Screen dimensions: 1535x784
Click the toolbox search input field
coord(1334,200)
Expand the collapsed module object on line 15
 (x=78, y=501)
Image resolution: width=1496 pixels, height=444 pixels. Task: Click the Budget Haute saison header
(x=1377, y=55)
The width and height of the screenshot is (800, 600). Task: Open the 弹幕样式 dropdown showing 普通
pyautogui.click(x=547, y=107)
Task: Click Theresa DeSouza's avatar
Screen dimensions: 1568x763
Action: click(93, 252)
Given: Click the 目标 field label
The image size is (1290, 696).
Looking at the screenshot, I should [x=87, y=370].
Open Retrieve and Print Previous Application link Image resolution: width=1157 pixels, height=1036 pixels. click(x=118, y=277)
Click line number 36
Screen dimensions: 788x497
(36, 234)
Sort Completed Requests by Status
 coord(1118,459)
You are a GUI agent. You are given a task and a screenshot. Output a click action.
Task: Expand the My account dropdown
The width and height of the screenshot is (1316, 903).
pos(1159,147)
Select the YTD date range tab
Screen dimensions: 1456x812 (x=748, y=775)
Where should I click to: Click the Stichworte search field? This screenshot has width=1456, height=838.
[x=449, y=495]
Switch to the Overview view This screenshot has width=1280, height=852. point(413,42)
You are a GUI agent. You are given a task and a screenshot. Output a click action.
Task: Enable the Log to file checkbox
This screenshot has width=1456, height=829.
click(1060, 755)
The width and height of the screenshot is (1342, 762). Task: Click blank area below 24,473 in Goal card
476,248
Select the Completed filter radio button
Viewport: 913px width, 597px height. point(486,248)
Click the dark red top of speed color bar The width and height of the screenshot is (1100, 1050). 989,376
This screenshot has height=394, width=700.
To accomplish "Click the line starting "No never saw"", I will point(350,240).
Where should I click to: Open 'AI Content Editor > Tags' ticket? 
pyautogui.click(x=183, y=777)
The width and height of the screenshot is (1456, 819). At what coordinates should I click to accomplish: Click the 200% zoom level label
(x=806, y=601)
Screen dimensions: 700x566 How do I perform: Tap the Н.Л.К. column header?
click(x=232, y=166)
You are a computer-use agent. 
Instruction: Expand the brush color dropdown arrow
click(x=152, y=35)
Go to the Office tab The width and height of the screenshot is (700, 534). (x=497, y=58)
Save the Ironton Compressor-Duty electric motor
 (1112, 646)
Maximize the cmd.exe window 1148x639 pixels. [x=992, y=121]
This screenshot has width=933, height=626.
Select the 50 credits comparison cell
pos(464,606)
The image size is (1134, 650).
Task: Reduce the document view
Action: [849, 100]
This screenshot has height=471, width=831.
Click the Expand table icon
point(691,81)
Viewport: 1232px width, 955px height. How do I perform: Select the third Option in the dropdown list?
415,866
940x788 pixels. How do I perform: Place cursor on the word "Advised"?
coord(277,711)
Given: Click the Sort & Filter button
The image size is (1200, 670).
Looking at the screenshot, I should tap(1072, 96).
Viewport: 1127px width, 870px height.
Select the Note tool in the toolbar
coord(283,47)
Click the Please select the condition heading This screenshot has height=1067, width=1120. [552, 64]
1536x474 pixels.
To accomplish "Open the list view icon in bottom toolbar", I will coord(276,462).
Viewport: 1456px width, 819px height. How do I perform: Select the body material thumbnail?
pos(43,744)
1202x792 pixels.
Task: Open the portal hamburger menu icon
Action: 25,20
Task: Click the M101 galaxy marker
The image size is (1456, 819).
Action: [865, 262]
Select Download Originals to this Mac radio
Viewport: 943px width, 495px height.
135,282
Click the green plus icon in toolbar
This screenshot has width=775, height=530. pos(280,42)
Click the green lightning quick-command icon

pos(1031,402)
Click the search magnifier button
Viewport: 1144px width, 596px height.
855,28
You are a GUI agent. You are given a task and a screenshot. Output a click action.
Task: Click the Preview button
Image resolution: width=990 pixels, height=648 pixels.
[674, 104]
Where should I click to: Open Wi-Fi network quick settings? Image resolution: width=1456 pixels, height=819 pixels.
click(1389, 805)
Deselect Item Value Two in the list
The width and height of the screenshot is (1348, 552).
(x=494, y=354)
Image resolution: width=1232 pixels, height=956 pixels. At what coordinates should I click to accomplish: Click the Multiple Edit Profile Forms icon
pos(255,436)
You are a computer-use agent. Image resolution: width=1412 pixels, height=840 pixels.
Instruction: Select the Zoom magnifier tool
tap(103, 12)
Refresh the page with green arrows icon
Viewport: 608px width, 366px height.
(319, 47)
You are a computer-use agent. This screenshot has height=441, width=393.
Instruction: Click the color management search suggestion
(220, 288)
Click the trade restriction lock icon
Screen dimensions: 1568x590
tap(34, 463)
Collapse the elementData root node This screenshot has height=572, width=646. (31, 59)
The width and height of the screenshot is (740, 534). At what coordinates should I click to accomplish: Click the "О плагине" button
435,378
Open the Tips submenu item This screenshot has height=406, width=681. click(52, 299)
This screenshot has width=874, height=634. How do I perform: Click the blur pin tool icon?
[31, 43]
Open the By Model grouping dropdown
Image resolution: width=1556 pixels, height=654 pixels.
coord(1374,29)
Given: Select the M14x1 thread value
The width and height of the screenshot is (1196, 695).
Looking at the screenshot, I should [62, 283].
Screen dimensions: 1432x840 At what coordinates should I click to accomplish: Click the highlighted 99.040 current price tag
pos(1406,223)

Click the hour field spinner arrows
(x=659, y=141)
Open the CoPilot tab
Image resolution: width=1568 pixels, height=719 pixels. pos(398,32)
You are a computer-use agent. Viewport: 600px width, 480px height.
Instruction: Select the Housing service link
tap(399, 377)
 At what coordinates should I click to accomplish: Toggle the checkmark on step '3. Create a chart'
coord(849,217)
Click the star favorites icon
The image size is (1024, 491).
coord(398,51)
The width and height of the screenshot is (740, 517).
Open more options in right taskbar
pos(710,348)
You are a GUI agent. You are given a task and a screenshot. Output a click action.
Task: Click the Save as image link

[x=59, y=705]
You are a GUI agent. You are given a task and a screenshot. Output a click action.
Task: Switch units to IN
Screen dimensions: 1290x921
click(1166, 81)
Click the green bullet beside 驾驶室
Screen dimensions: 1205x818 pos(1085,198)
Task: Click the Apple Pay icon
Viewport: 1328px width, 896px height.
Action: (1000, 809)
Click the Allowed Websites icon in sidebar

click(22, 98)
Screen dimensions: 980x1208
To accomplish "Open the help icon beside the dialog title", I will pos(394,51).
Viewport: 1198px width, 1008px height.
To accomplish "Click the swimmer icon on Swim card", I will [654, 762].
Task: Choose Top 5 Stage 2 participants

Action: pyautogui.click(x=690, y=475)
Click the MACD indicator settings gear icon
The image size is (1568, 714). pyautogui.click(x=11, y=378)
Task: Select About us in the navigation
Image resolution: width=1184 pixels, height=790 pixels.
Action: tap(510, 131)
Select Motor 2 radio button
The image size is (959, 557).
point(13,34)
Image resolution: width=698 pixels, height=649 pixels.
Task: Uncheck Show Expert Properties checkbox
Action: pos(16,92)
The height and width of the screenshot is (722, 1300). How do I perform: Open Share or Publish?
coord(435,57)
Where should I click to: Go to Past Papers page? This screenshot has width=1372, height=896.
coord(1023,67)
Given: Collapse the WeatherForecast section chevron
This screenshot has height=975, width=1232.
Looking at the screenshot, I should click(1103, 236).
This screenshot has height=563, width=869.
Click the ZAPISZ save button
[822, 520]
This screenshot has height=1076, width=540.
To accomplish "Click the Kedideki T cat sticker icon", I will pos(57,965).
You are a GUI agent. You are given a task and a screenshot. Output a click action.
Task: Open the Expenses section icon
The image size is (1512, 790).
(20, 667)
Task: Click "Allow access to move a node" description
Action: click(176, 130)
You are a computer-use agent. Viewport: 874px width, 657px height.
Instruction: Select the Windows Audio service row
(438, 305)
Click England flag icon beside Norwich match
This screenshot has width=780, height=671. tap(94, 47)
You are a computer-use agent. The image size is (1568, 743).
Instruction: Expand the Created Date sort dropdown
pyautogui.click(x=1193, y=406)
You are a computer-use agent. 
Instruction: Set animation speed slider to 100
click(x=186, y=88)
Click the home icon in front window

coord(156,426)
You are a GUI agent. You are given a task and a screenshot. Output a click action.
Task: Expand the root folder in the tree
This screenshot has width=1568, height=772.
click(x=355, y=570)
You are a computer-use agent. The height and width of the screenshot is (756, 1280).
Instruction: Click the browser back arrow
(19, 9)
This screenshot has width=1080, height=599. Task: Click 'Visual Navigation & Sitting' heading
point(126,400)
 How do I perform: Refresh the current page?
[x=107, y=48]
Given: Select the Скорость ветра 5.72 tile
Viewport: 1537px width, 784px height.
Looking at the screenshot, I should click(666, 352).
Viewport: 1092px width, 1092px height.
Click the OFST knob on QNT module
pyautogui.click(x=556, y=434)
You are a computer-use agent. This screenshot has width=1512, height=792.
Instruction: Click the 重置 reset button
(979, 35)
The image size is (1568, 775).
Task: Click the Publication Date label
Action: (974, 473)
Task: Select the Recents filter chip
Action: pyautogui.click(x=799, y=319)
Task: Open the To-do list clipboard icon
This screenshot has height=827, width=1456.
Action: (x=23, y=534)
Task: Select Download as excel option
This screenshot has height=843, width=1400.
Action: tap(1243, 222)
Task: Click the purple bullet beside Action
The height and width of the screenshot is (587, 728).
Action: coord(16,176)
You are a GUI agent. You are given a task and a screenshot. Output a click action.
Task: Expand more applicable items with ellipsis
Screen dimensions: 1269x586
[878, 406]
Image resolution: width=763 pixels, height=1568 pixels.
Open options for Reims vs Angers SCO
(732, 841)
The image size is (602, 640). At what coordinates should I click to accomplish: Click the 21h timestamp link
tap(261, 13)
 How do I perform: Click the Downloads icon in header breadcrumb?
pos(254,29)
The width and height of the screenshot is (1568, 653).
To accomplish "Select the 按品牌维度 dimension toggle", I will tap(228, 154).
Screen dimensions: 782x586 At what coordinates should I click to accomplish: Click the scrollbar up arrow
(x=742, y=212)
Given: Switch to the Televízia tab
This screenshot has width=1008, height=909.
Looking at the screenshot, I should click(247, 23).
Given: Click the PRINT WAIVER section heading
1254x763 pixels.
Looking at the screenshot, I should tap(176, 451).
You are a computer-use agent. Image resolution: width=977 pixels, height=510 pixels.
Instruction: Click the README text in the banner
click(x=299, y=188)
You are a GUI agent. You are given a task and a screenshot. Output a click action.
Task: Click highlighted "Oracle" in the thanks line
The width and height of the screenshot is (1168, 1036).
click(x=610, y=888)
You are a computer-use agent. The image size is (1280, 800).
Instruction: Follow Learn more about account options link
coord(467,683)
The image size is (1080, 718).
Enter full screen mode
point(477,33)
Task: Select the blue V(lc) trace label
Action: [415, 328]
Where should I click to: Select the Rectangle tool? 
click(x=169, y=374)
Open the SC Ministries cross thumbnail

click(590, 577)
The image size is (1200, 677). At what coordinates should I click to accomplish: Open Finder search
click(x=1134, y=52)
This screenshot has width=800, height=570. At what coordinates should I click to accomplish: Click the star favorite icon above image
━━━━━━━━━━
**Work required**. Transcribe the material word for word, from its beginning up to and including the line that contains "Open Retrieve and".

**The solution**.
Screen dimensions: 1535x784
Click the toolbox search input field
coord(1334,200)
Expand the collapsed module object on line 15
 (x=78, y=501)
Image resolution: width=1496 pixels, height=444 pixels. Task: Click the Budget Haute saison header
(x=1377, y=55)
The width and height of the screenshot is (800, 600). Task: Open the 弹幕样式 dropdown showing 普通
pyautogui.click(x=547, y=107)
Task: Click Theresa DeSouza's avatar
Screen dimensions: 1568x763
Action: click(93, 252)
Given: Click the 目标 field label
The image size is (1290, 696).
Looking at the screenshot, I should [x=87, y=370].
Open Retrieve and Print Previous Application link Image resolution: width=1157 pixels, height=1036 pixels. click(x=118, y=277)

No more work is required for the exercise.